Lenczyk: Nie daliśmy się Lechowi
- Obie drużyny strzeliły po dwie bramki, zaorały boisko i zeszły do szatni — mówił na konferencji prasowej Orest Lenczyk, opiekun Śląska Wrocław.
Zdaniem trenera Śląska dzisiejszy mecz był spotkaniem decydującym o układzie tabeli. — Widać było po zawodnikach, że zostawili na boisku sporo zdrowia. To nie był dla nas łatwy mecz - zauważył Lenczyk. - Na początku byliśmy w niebie, później na ziemi, trafiliśmy do piekła, potem trafiliśmy na ziemię. Mieliśmy szansę z powrotem znaleźć się w niebie, ale chmury zasłaniały, i mecz się skończył - dodał.
Mimo tego szkoleniowiec gości był zadowolony z wyniku. - Chodzę po tym meczu po ziemi, bo Lech też miał sytuację — przyznał trener. — Uważam, że mieliśmy dużo pracy w środku pola i tę walkę wytrzymaliśmy i nie daliśmy się Lechowi, który był dla wielu, a przede wszystkim tych 20 tysięcy dzisiaj, faworytem - kontynuował.

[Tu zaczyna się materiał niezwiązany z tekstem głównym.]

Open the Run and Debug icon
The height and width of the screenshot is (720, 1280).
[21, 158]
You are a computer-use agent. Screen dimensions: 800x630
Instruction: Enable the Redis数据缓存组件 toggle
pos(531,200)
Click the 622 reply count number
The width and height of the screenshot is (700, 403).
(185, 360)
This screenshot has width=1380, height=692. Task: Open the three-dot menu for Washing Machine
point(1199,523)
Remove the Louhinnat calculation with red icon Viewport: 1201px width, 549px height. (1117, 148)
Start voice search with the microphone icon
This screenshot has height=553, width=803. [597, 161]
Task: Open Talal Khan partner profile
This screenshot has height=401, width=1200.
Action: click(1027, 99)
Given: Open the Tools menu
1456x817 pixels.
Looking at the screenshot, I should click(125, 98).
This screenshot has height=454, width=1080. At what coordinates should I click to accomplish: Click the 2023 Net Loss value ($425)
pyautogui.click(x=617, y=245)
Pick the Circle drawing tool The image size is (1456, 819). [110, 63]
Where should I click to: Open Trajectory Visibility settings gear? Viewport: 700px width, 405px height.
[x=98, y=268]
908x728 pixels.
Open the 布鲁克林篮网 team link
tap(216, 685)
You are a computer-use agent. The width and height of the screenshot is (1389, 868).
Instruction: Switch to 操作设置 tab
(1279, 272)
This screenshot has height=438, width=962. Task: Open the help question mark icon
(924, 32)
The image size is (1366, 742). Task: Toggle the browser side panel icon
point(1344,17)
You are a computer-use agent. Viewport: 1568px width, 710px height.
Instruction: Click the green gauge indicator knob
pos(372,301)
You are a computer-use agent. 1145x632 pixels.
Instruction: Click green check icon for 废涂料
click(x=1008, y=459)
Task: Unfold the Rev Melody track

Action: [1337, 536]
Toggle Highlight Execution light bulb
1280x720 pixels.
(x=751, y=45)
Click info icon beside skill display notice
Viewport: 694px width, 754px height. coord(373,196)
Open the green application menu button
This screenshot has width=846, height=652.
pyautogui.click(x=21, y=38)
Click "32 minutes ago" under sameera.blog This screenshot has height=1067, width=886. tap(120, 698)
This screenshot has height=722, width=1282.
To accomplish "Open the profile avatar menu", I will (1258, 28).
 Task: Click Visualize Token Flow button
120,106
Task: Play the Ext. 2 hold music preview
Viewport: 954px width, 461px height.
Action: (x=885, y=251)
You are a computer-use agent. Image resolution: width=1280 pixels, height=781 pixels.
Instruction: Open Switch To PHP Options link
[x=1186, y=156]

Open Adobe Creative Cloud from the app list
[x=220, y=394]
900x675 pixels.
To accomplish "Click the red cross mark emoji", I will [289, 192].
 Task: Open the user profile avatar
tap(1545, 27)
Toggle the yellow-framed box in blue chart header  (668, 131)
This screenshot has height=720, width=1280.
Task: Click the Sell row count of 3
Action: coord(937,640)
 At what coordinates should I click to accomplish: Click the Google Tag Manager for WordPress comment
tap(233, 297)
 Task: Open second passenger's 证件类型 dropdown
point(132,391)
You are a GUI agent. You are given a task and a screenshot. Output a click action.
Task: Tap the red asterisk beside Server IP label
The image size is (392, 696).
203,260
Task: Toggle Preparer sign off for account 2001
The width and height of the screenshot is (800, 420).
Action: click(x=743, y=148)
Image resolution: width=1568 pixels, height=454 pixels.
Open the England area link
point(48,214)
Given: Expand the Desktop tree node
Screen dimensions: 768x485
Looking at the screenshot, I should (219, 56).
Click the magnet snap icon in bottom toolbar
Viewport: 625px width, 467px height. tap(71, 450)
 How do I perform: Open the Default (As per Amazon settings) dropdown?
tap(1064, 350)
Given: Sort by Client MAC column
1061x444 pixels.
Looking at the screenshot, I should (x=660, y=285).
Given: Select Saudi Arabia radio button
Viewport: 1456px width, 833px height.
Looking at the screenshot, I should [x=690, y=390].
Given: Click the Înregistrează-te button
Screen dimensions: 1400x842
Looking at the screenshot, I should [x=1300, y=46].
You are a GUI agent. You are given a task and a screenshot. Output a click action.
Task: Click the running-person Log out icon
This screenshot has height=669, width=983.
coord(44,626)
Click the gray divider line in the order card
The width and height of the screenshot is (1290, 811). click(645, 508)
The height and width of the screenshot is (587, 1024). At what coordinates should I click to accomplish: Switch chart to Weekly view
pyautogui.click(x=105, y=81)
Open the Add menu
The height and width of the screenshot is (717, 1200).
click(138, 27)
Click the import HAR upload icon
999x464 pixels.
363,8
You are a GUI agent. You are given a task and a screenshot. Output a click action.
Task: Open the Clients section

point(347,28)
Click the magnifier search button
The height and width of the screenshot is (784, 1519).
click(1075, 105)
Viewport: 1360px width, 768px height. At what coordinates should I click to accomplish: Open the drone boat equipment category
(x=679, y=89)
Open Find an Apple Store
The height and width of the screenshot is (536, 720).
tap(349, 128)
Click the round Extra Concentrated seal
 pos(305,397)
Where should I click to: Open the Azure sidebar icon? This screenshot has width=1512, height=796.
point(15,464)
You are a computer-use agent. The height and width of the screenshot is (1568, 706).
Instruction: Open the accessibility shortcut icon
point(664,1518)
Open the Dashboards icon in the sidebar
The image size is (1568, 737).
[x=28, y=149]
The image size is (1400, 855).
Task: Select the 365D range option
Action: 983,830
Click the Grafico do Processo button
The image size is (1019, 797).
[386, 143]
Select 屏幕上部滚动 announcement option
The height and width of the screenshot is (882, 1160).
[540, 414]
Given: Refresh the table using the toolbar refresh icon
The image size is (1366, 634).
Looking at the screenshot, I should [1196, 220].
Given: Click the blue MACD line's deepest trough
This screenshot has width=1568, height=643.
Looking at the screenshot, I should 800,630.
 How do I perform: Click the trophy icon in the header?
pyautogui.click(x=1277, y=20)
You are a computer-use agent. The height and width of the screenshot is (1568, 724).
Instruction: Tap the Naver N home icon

- Niektórzy trenerzy mówią, że przyjechali tutaj po zwycięstwo, to pukam się w głowę. Można przyjechać tramwajem po bułki do sklepu, a nie po zwycięstwo. Chłopcy w szatni cieszą się z tego wyniku. Zostało po tym meczu trochę optymizmu na kolejne spotkania, bo strzeliliśmy tutaj bramki, a najwcześniej przyjedziemy tutaj za pół roku - zakończył Lenczyk.